PROBLEM TO WORK ON: The records below must be duplicated exactly, character for character.

EXTRACTED INFORMATION:
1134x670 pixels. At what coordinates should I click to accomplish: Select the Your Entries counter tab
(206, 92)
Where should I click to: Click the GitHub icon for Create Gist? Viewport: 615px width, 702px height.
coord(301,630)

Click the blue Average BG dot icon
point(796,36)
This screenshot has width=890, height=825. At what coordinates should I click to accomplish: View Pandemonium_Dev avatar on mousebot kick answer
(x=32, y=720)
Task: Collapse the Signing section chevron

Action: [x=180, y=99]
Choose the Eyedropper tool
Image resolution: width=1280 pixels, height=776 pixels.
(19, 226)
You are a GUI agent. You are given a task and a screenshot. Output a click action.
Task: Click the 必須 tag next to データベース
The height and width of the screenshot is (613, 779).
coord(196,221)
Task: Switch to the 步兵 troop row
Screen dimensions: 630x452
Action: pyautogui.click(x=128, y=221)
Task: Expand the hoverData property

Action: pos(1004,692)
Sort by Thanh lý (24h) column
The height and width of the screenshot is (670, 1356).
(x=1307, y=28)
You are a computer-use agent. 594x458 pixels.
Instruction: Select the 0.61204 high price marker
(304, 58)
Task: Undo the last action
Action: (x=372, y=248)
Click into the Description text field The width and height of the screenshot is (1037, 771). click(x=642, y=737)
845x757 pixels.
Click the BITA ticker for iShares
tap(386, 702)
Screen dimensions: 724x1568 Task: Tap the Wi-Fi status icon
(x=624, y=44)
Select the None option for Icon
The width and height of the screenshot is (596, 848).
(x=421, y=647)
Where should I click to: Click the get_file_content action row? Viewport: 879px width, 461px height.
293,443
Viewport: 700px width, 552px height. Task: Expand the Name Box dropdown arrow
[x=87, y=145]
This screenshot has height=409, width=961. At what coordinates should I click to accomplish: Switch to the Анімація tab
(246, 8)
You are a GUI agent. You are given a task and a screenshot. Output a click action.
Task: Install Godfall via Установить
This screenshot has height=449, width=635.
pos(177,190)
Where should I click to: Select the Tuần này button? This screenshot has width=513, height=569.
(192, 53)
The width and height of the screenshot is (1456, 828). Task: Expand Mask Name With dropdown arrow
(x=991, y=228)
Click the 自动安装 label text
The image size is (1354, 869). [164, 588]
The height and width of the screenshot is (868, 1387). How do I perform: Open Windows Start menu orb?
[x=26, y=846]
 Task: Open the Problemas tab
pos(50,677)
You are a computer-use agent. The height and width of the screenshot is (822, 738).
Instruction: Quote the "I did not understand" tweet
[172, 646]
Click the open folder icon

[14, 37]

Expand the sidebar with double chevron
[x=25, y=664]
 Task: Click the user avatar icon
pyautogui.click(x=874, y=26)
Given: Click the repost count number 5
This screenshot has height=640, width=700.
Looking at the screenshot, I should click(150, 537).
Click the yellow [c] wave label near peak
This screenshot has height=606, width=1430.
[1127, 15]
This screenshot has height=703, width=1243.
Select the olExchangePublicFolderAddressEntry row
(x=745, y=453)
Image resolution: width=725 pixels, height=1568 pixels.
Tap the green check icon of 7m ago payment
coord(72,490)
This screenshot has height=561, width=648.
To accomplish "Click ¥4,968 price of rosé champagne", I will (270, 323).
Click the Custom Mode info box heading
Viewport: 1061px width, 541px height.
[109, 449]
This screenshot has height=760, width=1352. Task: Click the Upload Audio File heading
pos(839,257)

WRITTEN SOLUTION:
1134x670 pixels. At what coordinates should I click to accomplish: Select the Your Entries counter tab
(206, 92)
Where should I click to: Click the GitHub icon for Create Gist? Viewport: 615px width, 702px height.
coord(301,630)

Click the blue Average BG dot icon
point(796,36)
This screenshot has width=890, height=825. At what coordinates should I click to accomplish: View Pandemonium_Dev avatar on mousebot kick answer
(x=32, y=720)
Task: Collapse the Signing section chevron

Action: [x=180, y=99]
Choose the Eyedropper tool
Image resolution: width=1280 pixels, height=776 pixels.
(19, 226)
You are a GUI agent. You are given a task and a screenshot. Output a click action.
Task: Click the 必須 tag next to データベース
The height and width of the screenshot is (613, 779).
coord(196,221)
Task: Switch to the 步兵 troop row
Screen dimensions: 630x452
Action: pyautogui.click(x=128, y=221)
Task: Expand the hoverData property

Action: pos(1004,692)
Sort by Thanh lý (24h) column
The height and width of the screenshot is (670, 1356).
(x=1307, y=28)
You are a computer-use agent. 594x458 pixels.
Instruction: Select the 0.61204 high price marker
(304, 58)
Task: Undo the last action
Action: (x=372, y=248)
Click into the Description text field The width and height of the screenshot is (1037, 771). click(x=642, y=737)
845x757 pixels.
Click the BITA ticker for iShares
tap(386, 702)
Screen dimensions: 724x1568 Task: Tap the Wi-Fi status icon
(x=624, y=44)
Select the None option for Icon
The width and height of the screenshot is (596, 848).
(x=421, y=647)
Where should I click to: Click the get_file_content action row? Viewport: 879px width, 461px height.
293,443
Viewport: 700px width, 552px height. Task: Expand the Name Box dropdown arrow
[x=87, y=145]
This screenshot has height=409, width=961. At what coordinates should I click to accomplish: Switch to the Анімація tab
(246, 8)
You are a GUI agent. You are given a task and a screenshot. Output a click action.
Task: Install Godfall via Установить
This screenshot has height=449, width=635.
pos(177,190)
Where should I click to: Select the Tuần này button? This screenshot has width=513, height=569.
(192, 53)
The width and height of the screenshot is (1456, 828). Task: Expand Mask Name With dropdown arrow
(x=991, y=228)
Click the 自动安装 label text
The image size is (1354, 869). [164, 588]
The height and width of the screenshot is (868, 1387). How do I perform: Open Windows Start menu orb?
[x=26, y=846]
 Task: Open the Problemas tab
pos(50,677)
You are a computer-use agent. The height and width of the screenshot is (822, 738).
Instruction: Quote the "I did not understand" tweet
[172, 646]
Click the open folder icon

[14, 37]

Expand the sidebar with double chevron
[x=25, y=664]
 Task: Click the user avatar icon
pyautogui.click(x=874, y=26)
Given: Click the repost count number 5
This screenshot has height=640, width=700.
Looking at the screenshot, I should click(150, 537).
Click the yellow [c] wave label near peak
This screenshot has height=606, width=1430.
[1127, 15]
This screenshot has height=703, width=1243.
Select the olExchangePublicFolderAddressEntry row
(x=745, y=453)
Image resolution: width=725 pixels, height=1568 pixels.
Tap the green check icon of 7m ago payment
coord(72,490)
This screenshot has height=561, width=648.
To accomplish "Click ¥4,968 price of rosé champagne", I will (270, 323).
Click the Custom Mode info box heading
Viewport: 1061px width, 541px height.
[109, 449]
This screenshot has height=760, width=1352. Task: Click the Upload Audio File heading
pos(839,257)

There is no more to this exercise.